TASK BRIEF = Print the data that follows, exactly and completely.

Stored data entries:

☆ ☆ ☆ ☆ ☆ ☆ ☆

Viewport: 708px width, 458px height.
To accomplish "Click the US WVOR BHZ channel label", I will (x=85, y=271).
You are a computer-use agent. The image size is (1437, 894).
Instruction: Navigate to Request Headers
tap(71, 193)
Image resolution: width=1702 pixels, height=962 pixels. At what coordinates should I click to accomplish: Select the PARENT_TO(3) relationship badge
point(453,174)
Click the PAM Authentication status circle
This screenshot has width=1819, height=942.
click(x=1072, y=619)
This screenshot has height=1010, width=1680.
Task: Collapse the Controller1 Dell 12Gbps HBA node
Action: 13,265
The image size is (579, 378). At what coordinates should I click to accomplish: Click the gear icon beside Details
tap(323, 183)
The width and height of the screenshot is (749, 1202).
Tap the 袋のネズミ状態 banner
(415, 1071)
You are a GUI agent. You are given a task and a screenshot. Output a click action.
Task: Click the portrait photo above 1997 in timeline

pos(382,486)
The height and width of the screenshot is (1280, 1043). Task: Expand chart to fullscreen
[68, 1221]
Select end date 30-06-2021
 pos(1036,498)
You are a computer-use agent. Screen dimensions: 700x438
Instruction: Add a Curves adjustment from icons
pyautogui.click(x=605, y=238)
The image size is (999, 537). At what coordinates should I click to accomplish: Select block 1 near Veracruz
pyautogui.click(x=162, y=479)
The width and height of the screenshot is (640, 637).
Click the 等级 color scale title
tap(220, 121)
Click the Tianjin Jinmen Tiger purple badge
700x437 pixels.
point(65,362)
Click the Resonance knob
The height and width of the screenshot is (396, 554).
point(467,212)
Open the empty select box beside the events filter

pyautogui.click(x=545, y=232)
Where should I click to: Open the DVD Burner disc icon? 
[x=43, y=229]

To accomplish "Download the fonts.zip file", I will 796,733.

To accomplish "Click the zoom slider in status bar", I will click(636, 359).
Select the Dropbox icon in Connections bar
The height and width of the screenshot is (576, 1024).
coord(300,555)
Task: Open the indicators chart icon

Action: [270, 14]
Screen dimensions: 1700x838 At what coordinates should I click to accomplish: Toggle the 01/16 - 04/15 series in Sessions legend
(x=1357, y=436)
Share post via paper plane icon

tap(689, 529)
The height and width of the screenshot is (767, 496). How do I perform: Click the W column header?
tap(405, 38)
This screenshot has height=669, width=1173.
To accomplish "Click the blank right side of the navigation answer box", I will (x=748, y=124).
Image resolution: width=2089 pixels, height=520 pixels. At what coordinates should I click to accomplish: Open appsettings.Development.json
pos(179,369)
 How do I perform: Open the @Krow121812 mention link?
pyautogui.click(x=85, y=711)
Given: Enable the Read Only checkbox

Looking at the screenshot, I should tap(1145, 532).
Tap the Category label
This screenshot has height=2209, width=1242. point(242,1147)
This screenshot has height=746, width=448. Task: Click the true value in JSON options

☆ ☆ ☆ ☆ ☆ ☆ ☆

RESULT OF THE EXERCISE =
Viewport: 708px width, 458px height.
To accomplish "Click the US WVOR BHZ channel label", I will (x=85, y=271).
You are a computer-use agent. The image size is (1437, 894).
Instruction: Navigate to Request Headers
tap(71, 193)
Image resolution: width=1702 pixels, height=962 pixels. At what coordinates should I click to accomplish: Select the PARENT_TO(3) relationship badge
point(453,174)
Click the PAM Authentication status circle
This screenshot has width=1819, height=942.
click(x=1072, y=619)
This screenshot has height=1010, width=1680.
Task: Collapse the Controller1 Dell 12Gbps HBA node
Action: 13,265
The image size is (579, 378). At what coordinates should I click to accomplish: Click the gear icon beside Details
tap(323, 183)
The width and height of the screenshot is (749, 1202).
Tap the 袋のネズミ状態 banner
(415, 1071)
You are a GUI agent. You are given a task and a screenshot. Output a click action.
Task: Click the portrait photo above 1997 in timeline

pos(382,486)
The height and width of the screenshot is (1280, 1043). Task: Expand chart to fullscreen
[68, 1221]
Select end date 30-06-2021
 pos(1036,498)
You are a computer-use agent. Screen dimensions: 700x438
Instruction: Add a Curves adjustment from icons
pyautogui.click(x=605, y=238)
The image size is (999, 537). At what coordinates should I click to accomplish: Select block 1 near Veracruz
pyautogui.click(x=162, y=479)
The width and height of the screenshot is (640, 637).
Click the 等级 color scale title
tap(220, 121)
Click the Tianjin Jinmen Tiger purple badge
700x437 pixels.
point(65,362)
Click the Resonance knob
The height and width of the screenshot is (396, 554).
point(467,212)
Open the empty select box beside the events filter

pyautogui.click(x=545, y=232)
Where should I click to: Open the DVD Burner disc icon? 
[x=43, y=229]

To accomplish "Download the fonts.zip file", I will 796,733.

To accomplish "Click the zoom slider in status bar", I will click(636, 359).
Select the Dropbox icon in Connections bar
The height and width of the screenshot is (576, 1024).
coord(300,555)
Task: Open the indicators chart icon

Action: [270, 14]
Screen dimensions: 1700x838 At what coordinates should I click to accomplish: Toggle the 01/16 - 04/15 series in Sessions legend
(x=1357, y=436)
Share post via paper plane icon

tap(689, 529)
The height and width of the screenshot is (767, 496). How do I perform: Click the W column header?
tap(405, 38)
This screenshot has height=669, width=1173.
To accomplish "Click the blank right side of the navigation answer box", I will (x=748, y=124).
Image resolution: width=2089 pixels, height=520 pixels. At what coordinates should I click to accomplish: Open appsettings.Development.json
pos(179,369)
 How do I perform: Open the @Krow121812 mention link?
pyautogui.click(x=85, y=711)
Given: Enable the Read Only checkbox

Looking at the screenshot, I should tap(1145, 532).
Tap the Category label
This screenshot has height=2209, width=1242. point(242,1147)
This screenshot has height=746, width=448. Task: Click the true value in JSON options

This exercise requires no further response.